1926 : One reason we might be called “Wolverines”

When:
March 12, 2018 all-day
2018-03-12T00:00:00-04:00
2018-03-13T00:00:00-04:00

Conrad Ten Eyck built a tavern along the old Chicago Road in 1826. In that time, it was about a day’s journey from Detroit. (When General Palmer was writing, the trolley had shortened the trip to a speedy 40 minutes.)

The tavern was a wild success. We meet our jovial bar-keep at sunset, as a train of roughed-up wagons bang over the corduroy road and come piling into the bar.

Emerging at nightfall as the sun cast its setting rays upon the broad facade of the substantial old tavern, and greeted by the genial beams of its famous proprietor, “Old Coon” Ten Eyck, as he was affectionately called, the weary pilgrims began to feel something of the glow of that fellow feeling which makes us wondrous kind.

“Sally, have some more wolf-steak put on,” Old Coon would call out in a cheery voice as each new load of hungry pilgrims would drive up.

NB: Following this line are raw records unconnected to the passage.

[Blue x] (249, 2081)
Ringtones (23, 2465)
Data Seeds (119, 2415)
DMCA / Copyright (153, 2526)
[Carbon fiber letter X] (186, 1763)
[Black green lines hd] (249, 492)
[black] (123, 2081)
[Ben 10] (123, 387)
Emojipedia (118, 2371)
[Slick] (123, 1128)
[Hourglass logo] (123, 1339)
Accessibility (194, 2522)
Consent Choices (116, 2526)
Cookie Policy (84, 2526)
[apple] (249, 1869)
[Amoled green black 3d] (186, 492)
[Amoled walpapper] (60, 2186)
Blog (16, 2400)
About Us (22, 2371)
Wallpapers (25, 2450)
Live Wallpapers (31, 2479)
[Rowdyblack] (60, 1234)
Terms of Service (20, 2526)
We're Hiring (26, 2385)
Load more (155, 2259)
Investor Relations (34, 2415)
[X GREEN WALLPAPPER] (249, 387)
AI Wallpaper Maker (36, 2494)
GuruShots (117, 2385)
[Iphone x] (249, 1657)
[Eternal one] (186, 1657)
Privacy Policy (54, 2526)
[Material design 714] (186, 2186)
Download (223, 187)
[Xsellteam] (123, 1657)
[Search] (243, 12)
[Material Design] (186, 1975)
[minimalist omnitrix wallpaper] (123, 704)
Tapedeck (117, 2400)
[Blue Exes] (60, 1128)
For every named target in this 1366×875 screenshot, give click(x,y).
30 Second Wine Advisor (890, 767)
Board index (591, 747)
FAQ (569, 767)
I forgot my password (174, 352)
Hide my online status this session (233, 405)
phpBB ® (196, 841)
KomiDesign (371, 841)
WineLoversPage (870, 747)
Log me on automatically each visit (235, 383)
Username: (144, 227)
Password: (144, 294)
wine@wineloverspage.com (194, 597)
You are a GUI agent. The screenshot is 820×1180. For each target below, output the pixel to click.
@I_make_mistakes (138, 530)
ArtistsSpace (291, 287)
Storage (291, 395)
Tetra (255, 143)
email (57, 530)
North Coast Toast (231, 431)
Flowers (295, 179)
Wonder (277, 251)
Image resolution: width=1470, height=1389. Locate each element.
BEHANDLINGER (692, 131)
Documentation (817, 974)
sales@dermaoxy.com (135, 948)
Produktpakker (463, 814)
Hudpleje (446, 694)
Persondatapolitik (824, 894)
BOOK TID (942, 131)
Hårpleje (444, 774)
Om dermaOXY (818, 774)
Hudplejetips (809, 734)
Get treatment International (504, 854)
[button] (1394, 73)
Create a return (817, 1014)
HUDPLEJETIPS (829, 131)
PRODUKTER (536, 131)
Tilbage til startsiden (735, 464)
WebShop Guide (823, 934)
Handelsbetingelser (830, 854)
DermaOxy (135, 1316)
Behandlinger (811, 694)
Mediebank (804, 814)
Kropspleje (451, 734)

Conrad Ten Eyck, Palmer goes on to explain, had a little inside joke with his wife about wolf-steaks that, while esoteric, seems to be one way people used to explain the mystery of the Michigan “wolverine”:

Once a particularly pretty and jolly girl emigrant, coming out of the tavern dining room with the taste of the juicy Ten Eyck lamb chops still in her mouth, asked, “And have I really eaten wolf steak?”

“Surely, my pretty miss,” replied Old Coon.

“Then I suppose I am a wolverine,” exclaimed the fair traveler.

“That you are,” said Mr. Ten Eyck, “And will be from this on !”

And then, Palmer relates, all the men in the tavern were like, “Hey, we’re wolverines too!” Because they wanted to impress the girl. Isn’t that how history ALWAYS WORKS?

Palmer admits that the story may not be true — even if Old Coon Ten Eyck did have a little joke about wolf steaks, who knows if his prank was responsible for the not-so flattering nickname?

“I do not know for a certainty,” wrote General Palmer, “but Clarence Burton does.”

For the full article, see Amy Elliott Bragg, “One reason we might be called “Wolverines”, Night Train, March 12, 2012.

Also see The Ten Eyck Tavern Historical Marker. Conrad Ten Eyck (1782-1847) built a famous tavern in 1826 about 300 feet west of this marker–the first resting place of travelers, one day’s trip west of Detroit. It stood on the River Rouge at a point where the Chicago Road forked. The northerly branch, called the Ann Arbor Trail, led toward Lansing, the westerly branch to Ypsilanti. The inn burned down in 1869, its stables in 1906. Ten Eyck’s humor may have given Michigan the nickname “Wolverine.”